33 Формально РЮС построена на принципах демократии, справедливости и религиозной свободы, а в Конституция прямо указывается, что «состав правительства должен отражать этническое и социальное многообразие страны» и что при приеме на госслужбу, в т.ч. в спецслужбы, должен соблюдаться этнический баланс. (Следует отметить, что динка составляют около трети населения РЮС, нуэры - 16%, азанде - 6%, шиллук - 3%, мурле - 1%10, всего же в Южном Судане проживает более 70 народностей11.) На практике же Салва Киир в стремлении упрочить свою власть постепенно отказался от соблюдения этих норм, как и от политики предшественника - Гаранга, желавшего трансформировать Судан в единое светское государство, в котором южане смогли бы получить равные права с северянами, и нацелился на полное отделение Юга.

Список заданий:
a) Во что, согласно фрагменту о Южном Судане, Гаранг желал трансформировать Судан?
b) Выпишите без изменений часть фрагмента о Южном Судане, начиная со слов «33 Формально РЮС» и продолжая до слов «полное отделение Юга.» включительно.

Строки данных:
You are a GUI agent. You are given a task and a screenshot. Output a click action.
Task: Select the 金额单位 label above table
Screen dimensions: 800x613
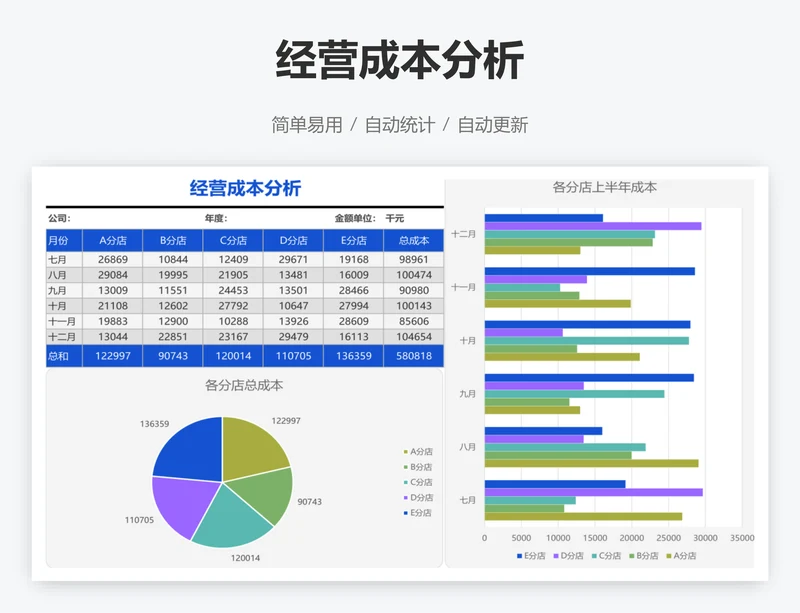tap(354, 218)
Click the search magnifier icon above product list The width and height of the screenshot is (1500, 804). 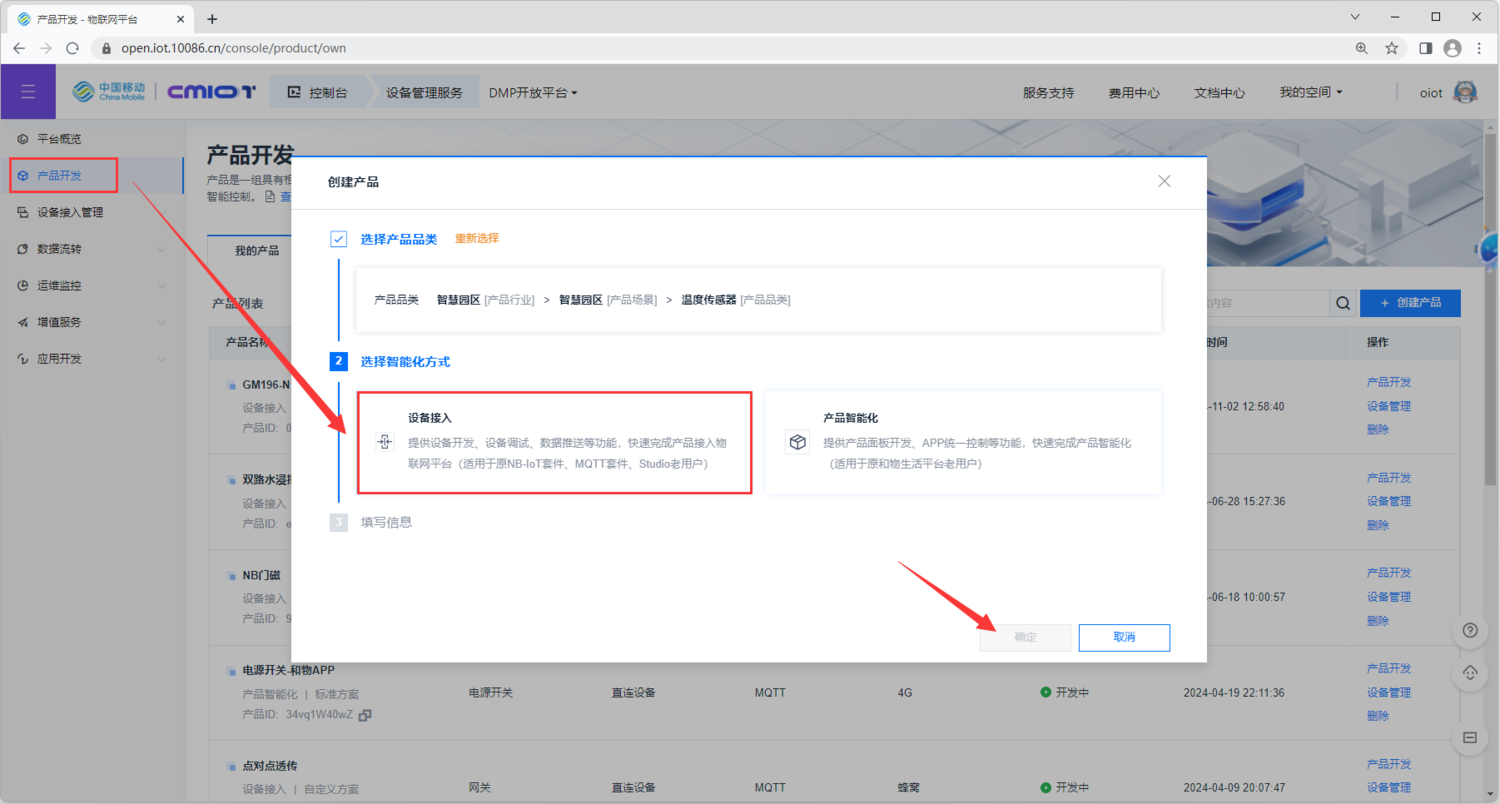pyautogui.click(x=1342, y=302)
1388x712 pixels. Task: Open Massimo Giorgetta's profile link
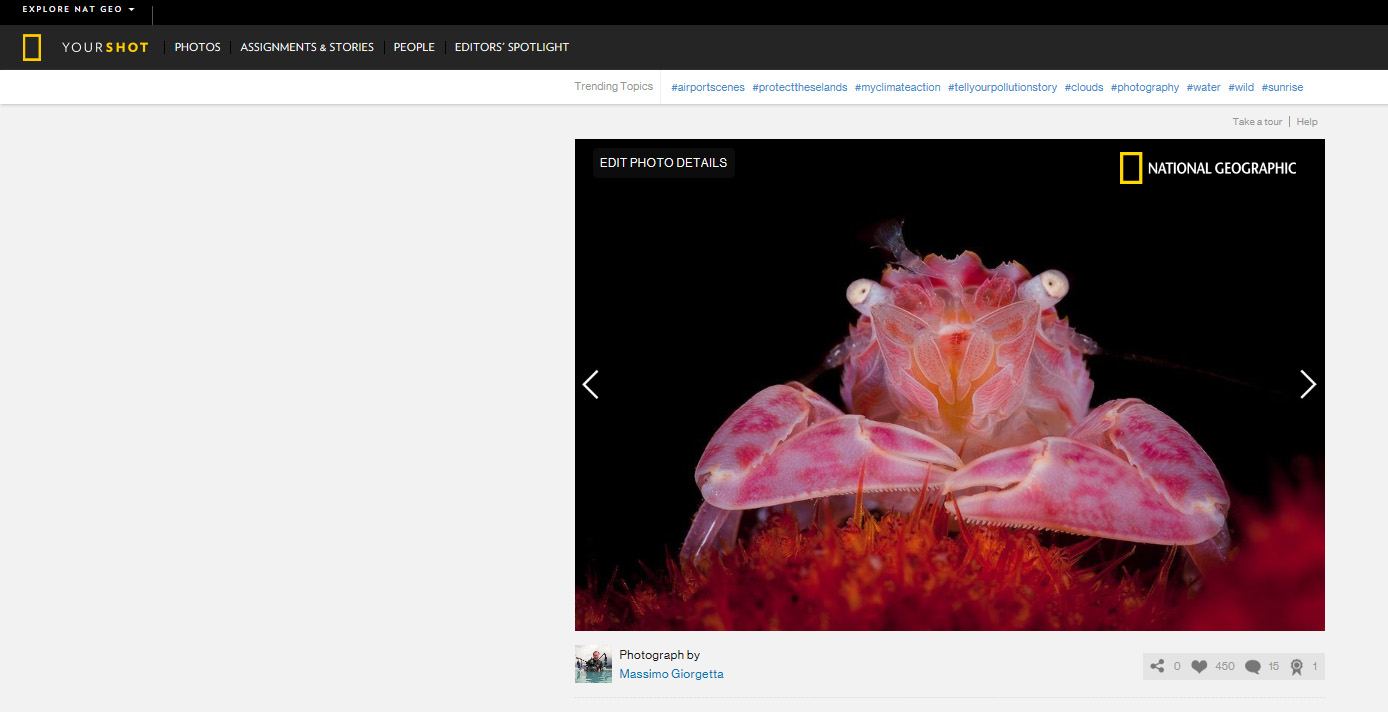coord(671,674)
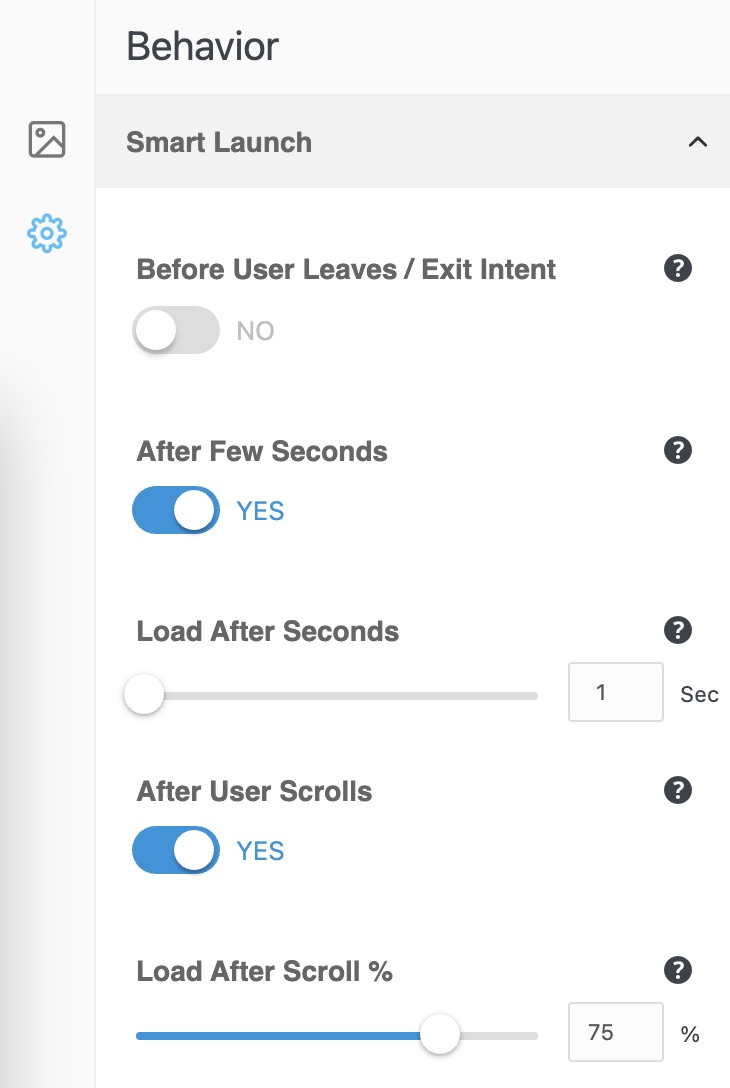The width and height of the screenshot is (730, 1088).
Task: Click the NO label beside Exit Intent
Action: 255,331
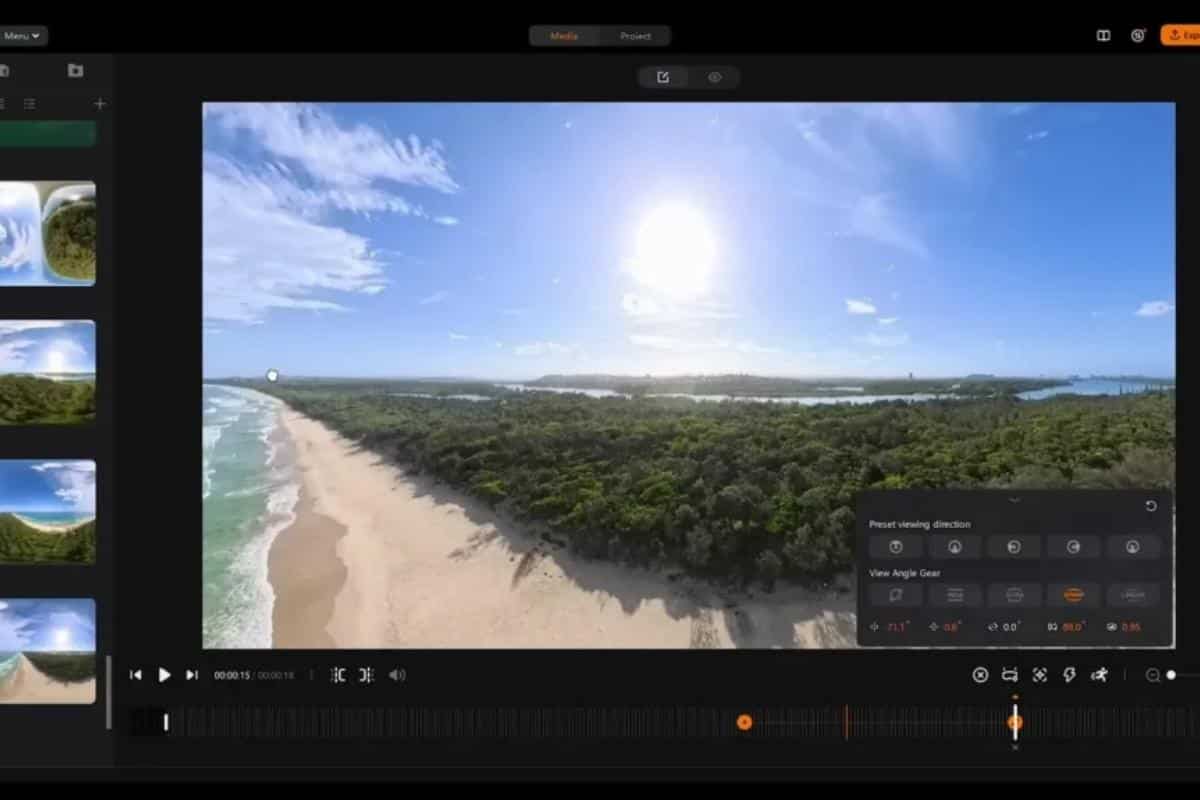Viewport: 1200px width, 800px height.
Task: Add new media with the plus button
Action: pos(99,102)
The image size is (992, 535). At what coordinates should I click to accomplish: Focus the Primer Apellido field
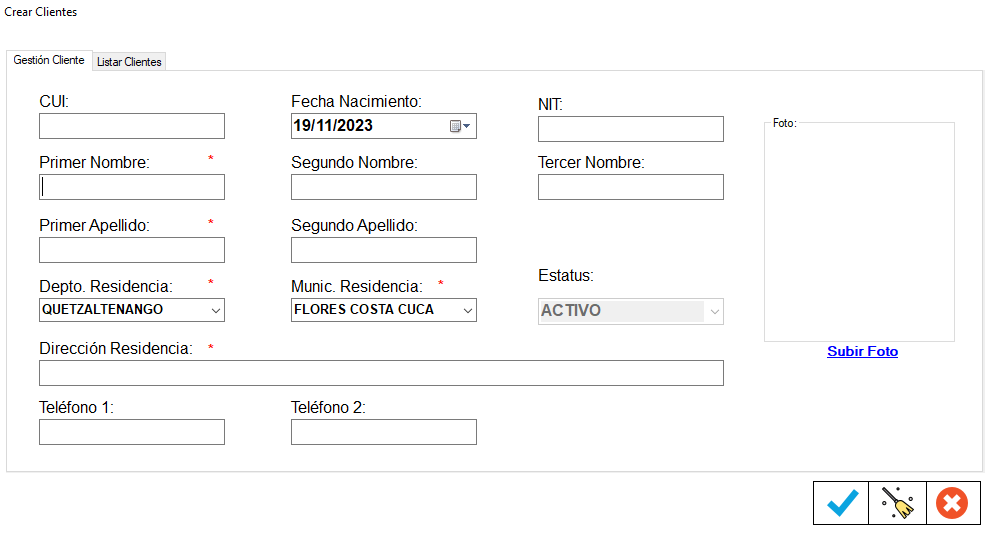pos(132,250)
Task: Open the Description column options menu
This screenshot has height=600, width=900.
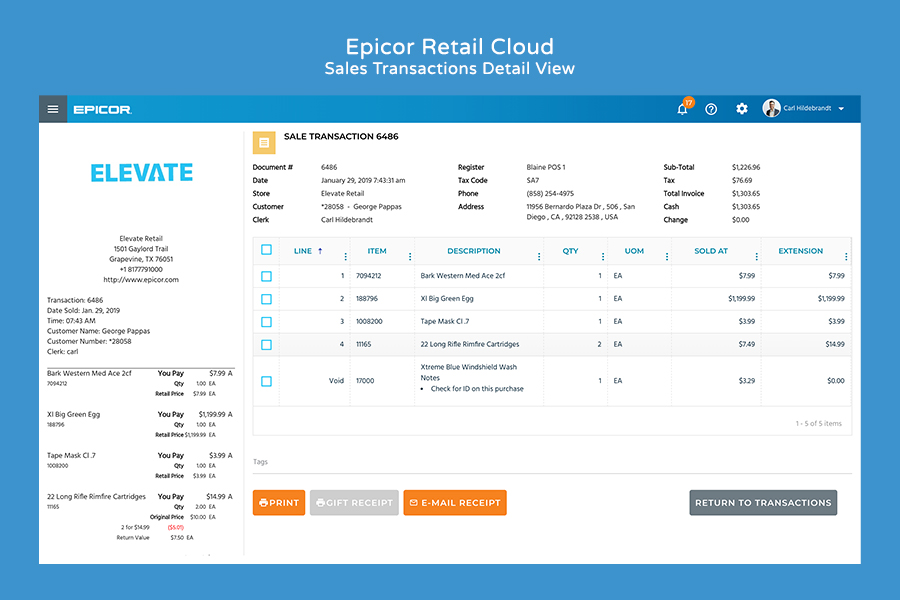Action: (x=538, y=256)
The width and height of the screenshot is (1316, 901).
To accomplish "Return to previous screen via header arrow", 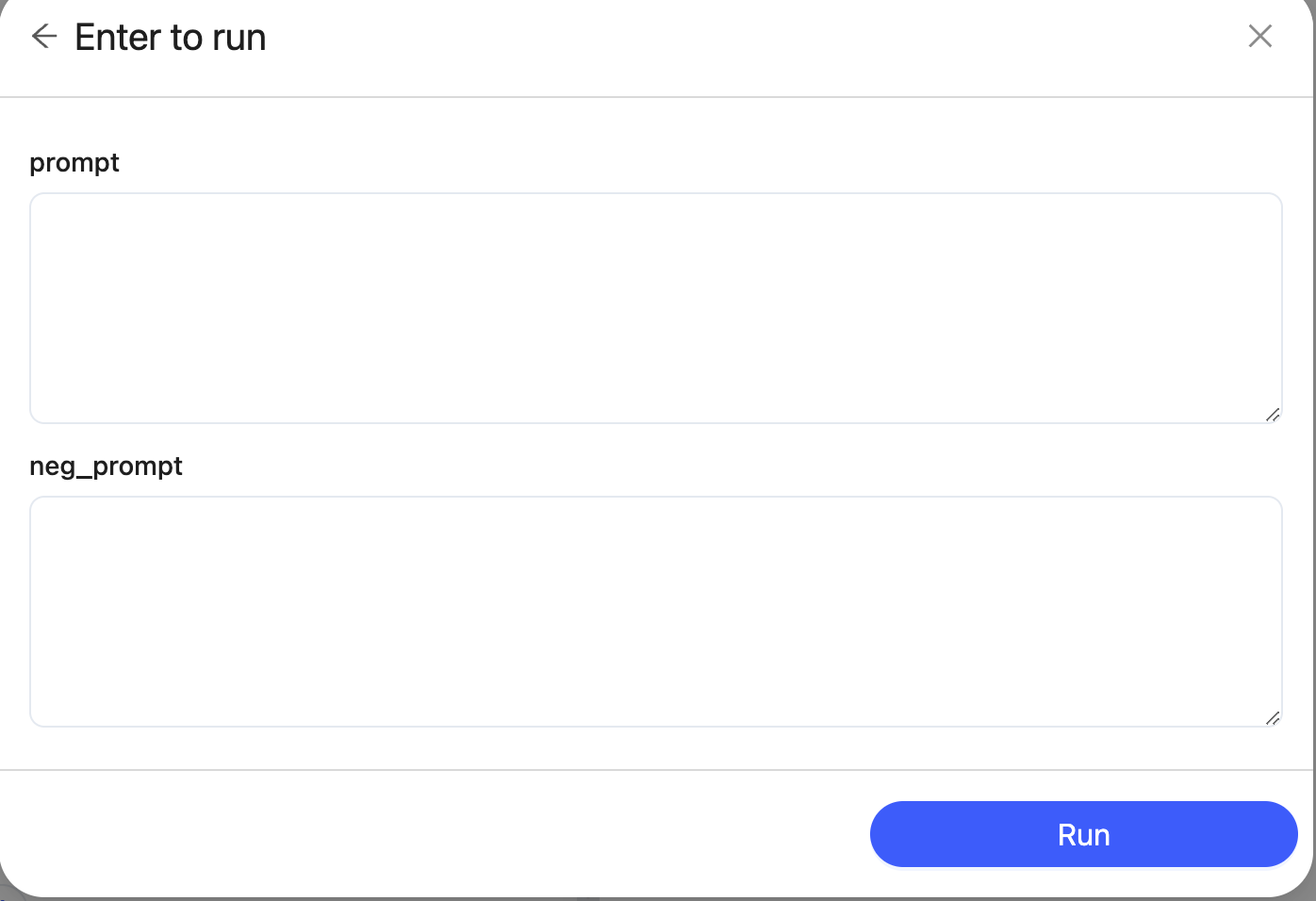I will [44, 37].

Ответы по порядку:
a) В единое светское государство, в котором южане смогли бы получить равные права с северянами.

b)
33 Формально РЮС построена на принципах демократии, справедливости и религиозной свободы, а в Конституция прямо указывается, что «состав правительства должен отражать этническое и социальное многообразие страны» и что при приеме на госслужбу, в т.ч. в спецслужбы, должен соблюдаться этнический баланс. (Следует отметить, что динка составляют около трети населения РЮС, нуэры - 16%, азанде - 6%, шиллук - 3%, мурле - 1%10, всего же в Южном Судане проживает более 70 народностей11.) На практике же Салва Киир в стремлении упрочить свою власть постепенно отказался от соблюдения этих норм, как и от политики предшественника - Гаранга, желавшего трансформировать Судан в единое светское государство, в котором южане смогли бы получить равные права с северянами, и нацелился на полное отделение Юга.